• --- spoiler ---

    görsel
    --- spoiler ---
  • 10/10 şaheser film. kesinlikle gidin.

    aksiyon/görsel şölen sahneleri akıcı ve sırf şov olsun diye konmuş değil. hem akıllıca hem de çok güzel duruyor.

    felsefi derinliği var ama yerinde. film sizi düşündürüyor ama anlamak için de felsefeyi yalayıp yutmuş olmanız gerekmiyor. tatlı tatlı anlatıyor derdini.

    diyaloglar güzel mizahi bir tonu var ama filme yakışmış. kasıntı konuşmalar yerine daha hoş bir anlatım seçmişler.

    kesin izleyin dedikten sonra işte spoilerlar**

    --- spoiler ---

    paralel evrenlerin mümkün olduğu ve bu evrenlerde gezinerek her şeyi deneyimlemiş yarı tanrı bir kız ve annesini konu alıyor.

    filmin esasında nihilizm ve konfüçyüsçülük'ün mücadelesi üzerine. gerçeği fark etmek bizi tek bir sonuca çıkarmaz, her şey apaçık ortada olsa bile onun iyi mi kötü mü olduğuna biz karar veririz.

    koca evrende çok kısacık bir süre var olup ne olup bittiğini anlayamadan ölüp gidiyoruz. filmin de dediği gibi bilim her fırsatta ne kadar önemsiz olduğumuzu yüzümüze vuruyor zaten.* bunda hemfikiriz ama asıl ikilem de burada başlıyor:

    her şey anlamsızsa bunu içselleştirip hiççilikte boğulmalı mıyız, yoksa anlamsız olduğu için rahatlayıp pozitif mi olmalıyız?

    hikayede bu kısma gelene kadar evelyn* de bu önemsizliğe karşı başta umutsuzluğa düşüyor. gerçeklik algısının böyle bir anda değişmesi psikolojiyi zorlar elbette. depresif anne kız tam alman pastası* şeklindeki kara deliğe girecekken ise çok minnoş anlar yaşanıyor.

    film; o ana kadar bir işe yaramamış, sürekli yardım etmeye çalışıp beceremeyen, naif ve iyi yürekli baba karakterine odaklanıyor. tüm o süper-güçler kuantumlu kavgalardan falan sonra, hiçbir özelliği olmayan bu zayıf karakterin aslında nasıl en güçlü olabildiğini film çok iyi yansıtmış. nitekim asıl gücün pozitiflik ve kibarlıktan geldiğini tatlı tatlı görüyoruz. kabalığı güç zannetmek ve iyi insanları ezmeye çalışmak çok yaygın bir problem zaman zaman biz bile yapıyoruz malesef.
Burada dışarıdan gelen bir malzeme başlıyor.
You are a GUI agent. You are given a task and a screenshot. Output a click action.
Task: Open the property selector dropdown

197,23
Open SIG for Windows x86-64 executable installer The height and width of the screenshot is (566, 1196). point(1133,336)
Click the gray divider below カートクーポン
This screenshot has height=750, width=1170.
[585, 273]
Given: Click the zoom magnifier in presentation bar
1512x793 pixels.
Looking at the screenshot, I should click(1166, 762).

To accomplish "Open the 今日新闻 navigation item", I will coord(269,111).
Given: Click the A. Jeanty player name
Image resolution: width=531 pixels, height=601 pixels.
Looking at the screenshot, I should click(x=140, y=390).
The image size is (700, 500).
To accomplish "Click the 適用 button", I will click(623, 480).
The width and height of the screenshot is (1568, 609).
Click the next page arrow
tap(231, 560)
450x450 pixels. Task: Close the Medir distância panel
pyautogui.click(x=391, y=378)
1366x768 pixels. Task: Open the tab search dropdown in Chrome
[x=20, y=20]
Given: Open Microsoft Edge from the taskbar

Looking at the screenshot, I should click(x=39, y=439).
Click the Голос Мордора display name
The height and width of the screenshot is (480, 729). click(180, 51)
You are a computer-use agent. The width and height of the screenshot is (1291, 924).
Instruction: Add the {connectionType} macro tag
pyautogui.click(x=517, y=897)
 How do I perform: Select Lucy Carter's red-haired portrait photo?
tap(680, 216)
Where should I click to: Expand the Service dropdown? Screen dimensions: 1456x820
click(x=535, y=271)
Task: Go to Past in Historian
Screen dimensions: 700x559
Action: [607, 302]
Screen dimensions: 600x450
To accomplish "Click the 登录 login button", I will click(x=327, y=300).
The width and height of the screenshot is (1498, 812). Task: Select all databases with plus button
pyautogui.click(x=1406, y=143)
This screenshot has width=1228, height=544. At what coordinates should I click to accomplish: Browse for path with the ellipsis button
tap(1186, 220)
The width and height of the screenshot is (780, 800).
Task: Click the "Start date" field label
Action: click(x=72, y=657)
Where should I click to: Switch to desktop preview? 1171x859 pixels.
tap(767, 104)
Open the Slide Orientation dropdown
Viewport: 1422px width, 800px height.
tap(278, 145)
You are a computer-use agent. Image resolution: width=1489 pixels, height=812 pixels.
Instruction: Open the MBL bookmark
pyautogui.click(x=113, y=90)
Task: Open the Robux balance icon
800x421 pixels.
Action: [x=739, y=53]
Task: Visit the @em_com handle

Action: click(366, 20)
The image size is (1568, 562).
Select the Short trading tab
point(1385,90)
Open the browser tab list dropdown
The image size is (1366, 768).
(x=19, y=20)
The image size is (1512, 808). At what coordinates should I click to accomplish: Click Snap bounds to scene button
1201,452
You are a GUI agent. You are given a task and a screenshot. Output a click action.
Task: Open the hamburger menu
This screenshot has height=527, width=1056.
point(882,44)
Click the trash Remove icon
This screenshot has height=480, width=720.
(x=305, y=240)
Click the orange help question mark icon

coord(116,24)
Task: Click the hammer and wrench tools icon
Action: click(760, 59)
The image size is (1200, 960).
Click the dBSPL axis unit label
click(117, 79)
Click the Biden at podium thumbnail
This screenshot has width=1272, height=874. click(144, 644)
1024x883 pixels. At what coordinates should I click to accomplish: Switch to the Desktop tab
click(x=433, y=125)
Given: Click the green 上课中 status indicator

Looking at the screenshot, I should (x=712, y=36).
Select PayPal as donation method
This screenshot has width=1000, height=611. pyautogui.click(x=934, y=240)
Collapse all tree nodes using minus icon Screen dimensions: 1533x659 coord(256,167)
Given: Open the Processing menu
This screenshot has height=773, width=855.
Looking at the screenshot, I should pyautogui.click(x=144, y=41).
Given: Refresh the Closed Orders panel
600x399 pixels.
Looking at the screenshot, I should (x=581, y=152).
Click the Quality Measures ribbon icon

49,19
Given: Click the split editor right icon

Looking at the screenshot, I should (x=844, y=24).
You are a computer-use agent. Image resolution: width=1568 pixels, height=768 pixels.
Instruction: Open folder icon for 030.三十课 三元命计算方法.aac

    filmdeki karakterler de öylesine seçilmemiş bence. anne karakterinin çinli ve amerika'da mülteci olması; konfüçyüsün de çinli olması ve amerika'da artan asyalı ırkçılığına güzel bir değinme olmuş. asyalı annelerin kızları konusunda ne kadar hırslı olduğu da bilinen bir gerçek*. joy da aynı zamanda genç ve yapıcı olmak yerine yıkıcı olmayı tercih ediyor. gerçeği ilk gören de o ama deneyimleri ağır geldiğinden intihara yöneliyor.

    öte yandan joy kızımızın* mutlak gerçeği * gördükten sonra annesini "belki bana başka bir yol gösterirsin" diye araması, annesi başka yol gösterdikten sonra da "hayır sen anlamamışsın" diye reddetmesi manidardı.

    ufak başka bir detay da; paralel evrenlerden yetenek yüklerken hep hayatı boyunca o işle uğraşmış versiyonlardan güç kazanıyorlar. yani hepimiz bir şekilde doğduk ama kim olacağımız tamamen nerde ne yaptığımıza bağlı. küçük olaylar kelebek etkisi yaratsa da asıl marifet mükemmelleşmek için çabalamakta yatıyor.

    filmin mizahi olması da yakışmış bence, ana mesajı "her şeyin önemsiz rahat ve pozitif ol" olan bir film çok kasıntı ve ciddi olsaydı kendisiyle çelişirdi.

    entry çok uzadı ve artık altında kalmaya başladım, küçük bkz'lar verip bitirelim.

    1- filmde dalga geçmek için evreni alman pastası şeklinde yapmışlar ama evrenin şekli gerçekten de öyle olabilir. evrenin donut şeklinde olup olmadığı bilim camiasında tartışılıyor. görsel görsel2

    2. filmin sonlarına doğru evelyn'e yapışan 3. göz budizm'de farkındalık aydınlanmanın gözü anlamına geliyor. filmde yaşanan olaylarla epey paralel.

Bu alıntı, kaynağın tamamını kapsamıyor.